Items listed in a dataset:
━━━━━━━━━━━━━━━━

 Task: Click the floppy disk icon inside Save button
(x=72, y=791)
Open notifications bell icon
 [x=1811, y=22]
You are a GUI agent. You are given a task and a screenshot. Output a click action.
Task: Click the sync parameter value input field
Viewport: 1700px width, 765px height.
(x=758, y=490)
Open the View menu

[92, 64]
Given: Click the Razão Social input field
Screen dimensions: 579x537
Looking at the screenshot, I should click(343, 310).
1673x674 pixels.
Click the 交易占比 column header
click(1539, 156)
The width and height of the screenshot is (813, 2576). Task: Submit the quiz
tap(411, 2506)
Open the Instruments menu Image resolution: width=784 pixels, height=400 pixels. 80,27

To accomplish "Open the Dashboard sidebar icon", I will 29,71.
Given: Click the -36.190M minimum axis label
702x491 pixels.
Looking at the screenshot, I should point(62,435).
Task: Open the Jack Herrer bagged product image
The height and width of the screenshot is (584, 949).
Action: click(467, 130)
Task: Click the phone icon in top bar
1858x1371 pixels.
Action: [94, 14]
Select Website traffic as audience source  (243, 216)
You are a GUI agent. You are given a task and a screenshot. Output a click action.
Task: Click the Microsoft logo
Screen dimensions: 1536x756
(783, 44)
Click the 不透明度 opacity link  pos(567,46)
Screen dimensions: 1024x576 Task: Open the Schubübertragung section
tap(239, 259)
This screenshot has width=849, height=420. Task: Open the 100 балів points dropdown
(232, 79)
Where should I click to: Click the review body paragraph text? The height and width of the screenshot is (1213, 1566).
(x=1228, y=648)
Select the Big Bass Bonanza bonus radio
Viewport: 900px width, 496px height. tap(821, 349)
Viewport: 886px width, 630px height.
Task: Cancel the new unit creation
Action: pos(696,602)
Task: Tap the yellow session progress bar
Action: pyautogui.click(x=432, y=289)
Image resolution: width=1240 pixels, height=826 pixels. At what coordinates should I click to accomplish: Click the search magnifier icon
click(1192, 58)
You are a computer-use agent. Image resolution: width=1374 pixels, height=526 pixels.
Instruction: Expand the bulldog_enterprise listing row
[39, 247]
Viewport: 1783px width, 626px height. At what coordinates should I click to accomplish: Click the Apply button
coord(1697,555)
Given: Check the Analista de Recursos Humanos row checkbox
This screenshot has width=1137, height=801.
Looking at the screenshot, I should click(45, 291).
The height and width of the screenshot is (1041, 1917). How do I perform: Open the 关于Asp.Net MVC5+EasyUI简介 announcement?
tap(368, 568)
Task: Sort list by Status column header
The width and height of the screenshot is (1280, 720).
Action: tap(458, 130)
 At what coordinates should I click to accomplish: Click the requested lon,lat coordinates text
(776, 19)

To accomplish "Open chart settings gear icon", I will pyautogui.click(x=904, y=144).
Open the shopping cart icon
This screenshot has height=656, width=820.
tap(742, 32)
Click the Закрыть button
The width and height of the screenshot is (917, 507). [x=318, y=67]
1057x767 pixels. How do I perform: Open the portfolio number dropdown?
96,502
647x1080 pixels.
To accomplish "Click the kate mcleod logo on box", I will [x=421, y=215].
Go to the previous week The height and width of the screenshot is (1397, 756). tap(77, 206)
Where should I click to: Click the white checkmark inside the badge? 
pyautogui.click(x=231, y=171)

━━━━━━━━━━━━━━━━

> _ACTIVITY_:
Transcribe all entries exactly as they are given.

> _TASK ANSWER_:
 Task: Click the floppy disk icon inside Save button
(x=72, y=791)
Open notifications bell icon
 [x=1811, y=22]
You are a GUI agent. You are given a task and a screenshot. Output a click action.
Task: Click the sync parameter value input field
Viewport: 1700px width, 765px height.
(x=758, y=490)
Open the View menu

[92, 64]
Given: Click the Razão Social input field
Screen dimensions: 579x537
Looking at the screenshot, I should click(343, 310).
1673x674 pixels.
Click the 交易占比 column header
click(1539, 156)
The width and height of the screenshot is (813, 2576). Task: Submit the quiz
tap(411, 2506)
Open the Instruments menu Image resolution: width=784 pixels, height=400 pixels. 80,27

To accomplish "Open the Dashboard sidebar icon", I will 29,71.
Given: Click the -36.190M minimum axis label
702x491 pixels.
Looking at the screenshot, I should point(62,435).
Task: Open the Jack Herrer bagged product image
The height and width of the screenshot is (584, 949).
Action: click(467, 130)
Task: Click the phone icon in top bar
1858x1371 pixels.
Action: [94, 14]
Select Website traffic as audience source  (243, 216)
You are a GUI agent. You are given a task and a screenshot. Output a click action.
Task: Click the Microsoft logo
Screen dimensions: 1536x756
(783, 44)
Click the 不透明度 opacity link  pos(567,46)
Screen dimensions: 1024x576 Task: Open the Schubübertragung section
tap(239, 259)
This screenshot has width=849, height=420. Task: Open the 100 балів points dropdown
(232, 79)
Where should I click to: Click the review body paragraph text? The height and width of the screenshot is (1213, 1566).
(x=1228, y=648)
Select the Big Bass Bonanza bonus radio
Viewport: 900px width, 496px height. tap(821, 349)
Viewport: 886px width, 630px height.
Task: Cancel the new unit creation
Action: pos(696,602)
Task: Tap the yellow session progress bar
Action: pyautogui.click(x=432, y=289)
Image resolution: width=1240 pixels, height=826 pixels. At what coordinates should I click to accomplish: Click the search magnifier icon
click(1192, 58)
You are a computer-use agent. Image resolution: width=1374 pixels, height=526 pixels.
Instruction: Expand the bulldog_enterprise listing row
[39, 247]
Viewport: 1783px width, 626px height. At what coordinates should I click to accomplish: Click the Apply button
coord(1697,555)
Given: Check the Analista de Recursos Humanos row checkbox
This screenshot has width=1137, height=801.
Looking at the screenshot, I should click(45, 291).
The height and width of the screenshot is (1041, 1917). How do I perform: Open the 关于Asp.Net MVC5+EasyUI简介 announcement?
tap(368, 568)
Task: Sort list by Status column header
The width and height of the screenshot is (1280, 720).
Action: tap(458, 130)
 At what coordinates should I click to accomplish: Click the requested lon,lat coordinates text
(776, 19)

To accomplish "Open chart settings gear icon", I will pyautogui.click(x=904, y=144).
Open the shopping cart icon
This screenshot has height=656, width=820.
tap(742, 32)
Click the Закрыть button
The width and height of the screenshot is (917, 507). [x=318, y=67]
1057x767 pixels. How do I perform: Open the portfolio number dropdown?
96,502
647x1080 pixels.
To accomplish "Click the kate mcleod logo on box", I will [x=421, y=215].
Go to the previous week The height and width of the screenshot is (1397, 756). tap(77, 206)
Where should I click to: Click the white checkmark inside the badge? 
pyautogui.click(x=231, y=171)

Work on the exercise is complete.